This document will cover both how to get your Google Ion into Recovery Mode as well as a few other clarifications to HTC’s Google Ion device instructions for installing Android 1.6 that caused me pain during this process.

If you are like me and have an Android device, more specifically the Google Ion Android developer device from the Google I-O conference, then you are likely excited about the Android 1.6 release that is available and want to install it.

I’ve actually been sitting here waiting and rebooting my phone all week thinking that T-Mobile would push that update OTA to me like it did my wife’s phone and all my friend’s Android phones — unfortunately not, if you have a Google Ion phone, you will not get the Android 1.6 update over-the-air from T-Mobile.

So I set out to figure out how to install it myself. Fortunately HTC provides a very specific Google Ion device page showing you how to install different types of platform software on the phone. Unfortunately the page is geared at Android developers and some of the terminology used on the page will be confusing, so I’ll clear it up for us normal folks that just want to update their phone with the new Android OS:

Summary of Page for Normal People

  • Download the “Radio Image” package
  • Download the “Recovery Image” package
  • Read the clarifications below FIRST, so that page and future instructions make more sense.

Once you’ve done that, the rest of the instructions on the page, about installing the Android SDK and using the abd tool all work great except for a few factual omissions that drove me crazy and I’m hoping to save someone their sanity by posting them here.

Don’t Mount as USB Storage

This isn’t specified anywhere, and is self-explanatory for some folks, but not everyone. When you are connecting your device to your computer, ignore the “Mount SD Card as USB storage” prompt on the phone. Leave the phone connected as a normal USB device.

You Probably Need the WinUsb Driver

My install of Windows 7 didn’t see my device when I connected it to my machine. After some digging around online and finding some seriously complicated solutions to getting Windows to load the right Android USB Driver, I found 1 sane users that pointed over to the official “Installing the WinUsb Driver” doc from the Android group — low and behold this worked just fine. I found the Unknown Device in the Windows Device Manager, right-clicked on it, selected Update Driver… and selected the path to the /usb_driver sub-directory under my Android SDK install directory and Windows took care of the rest (found and installed the USB driver).
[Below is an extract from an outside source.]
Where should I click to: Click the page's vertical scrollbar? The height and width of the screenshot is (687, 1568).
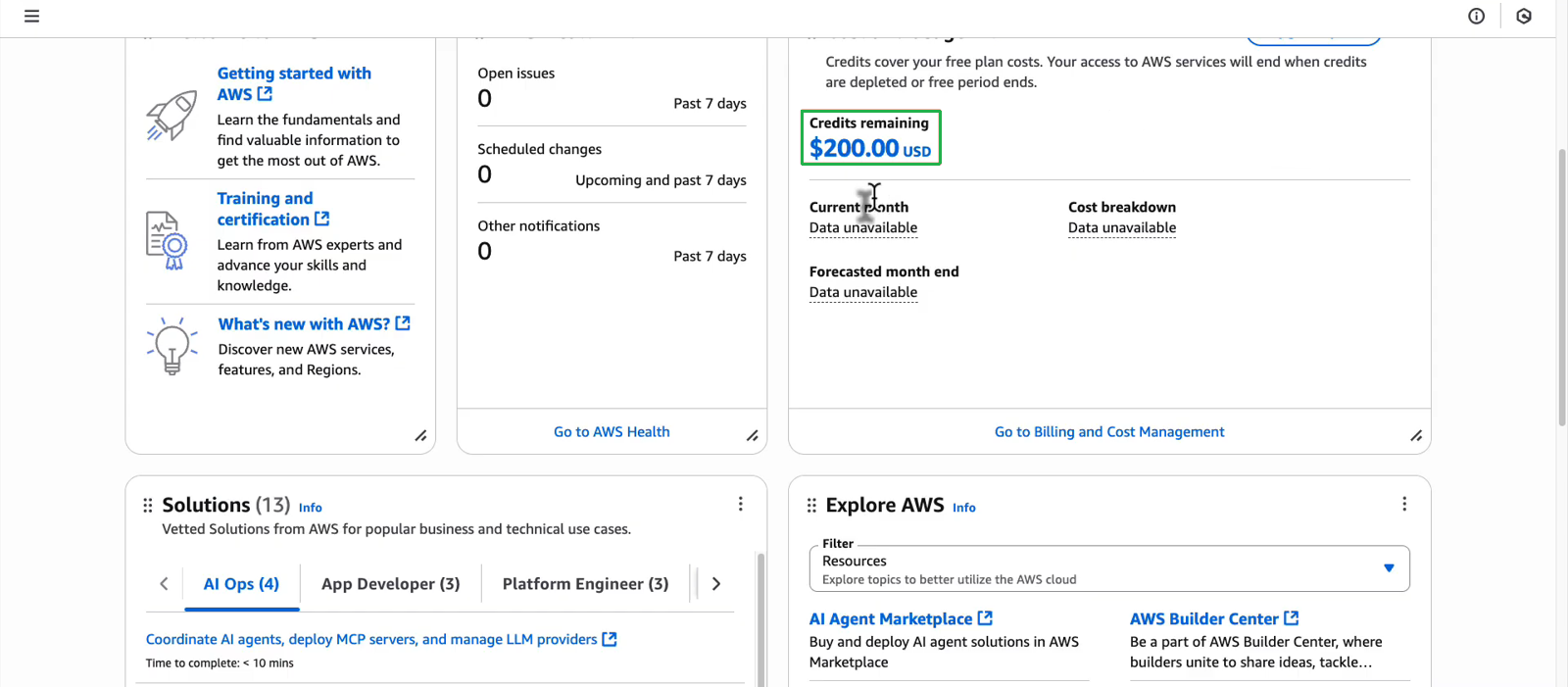coord(1561,284)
Booting the Google Ion into Recovery Mode

This was maddening and took me about an hour to figure out. The instructions on HTC’s Google Ion device page specifically say you reboot the phone into Recovery Mode by doing the following:

Reboot the device into recovery mode by holding down the HOME key during reboot. When the device enters recovery mode, it displays a “!” icon.

This is crap — not only is it confusing (e.g. How do I know what phase of startup is considered ‘during reboot‘?), but it’s also wrong.

The correct way to boot your Google Ion into Recovery Mode is as follows:

Thanks to Vladimir Kelman and his insistence that HTC’s instructions made no sense. (Additional Link)

  1. From the desktop, hold down the END/Power-Off button (to bring up the Phone Options menu)
  2. Select the Power off option
  3. Click OK on the Power off confirmation screen
  4. NOW, immediately press the HOME-button and END/Power-Off button together at the same time — the phone’s “Shutting down” screen will continue to show, and you may see your Applications slider pop open in the background, but just keep holding these 2 buttons.
  5. The phone will shutdown like normal, but instead of staying off, it will immediately kick into the that white “Google I-O” boot screen.
  6. After a few more sections, a screen with a “!” inside of a triangle will appear, congratulations, you are in recovery mode. It looks like this:
  7. google-ion-recovery-mode

  8. You can now press HOME-button and END/Power-Off button together to bring up the recovery console — but the rest of the HTC Google Ion device instructions work just fine so you can follow them now.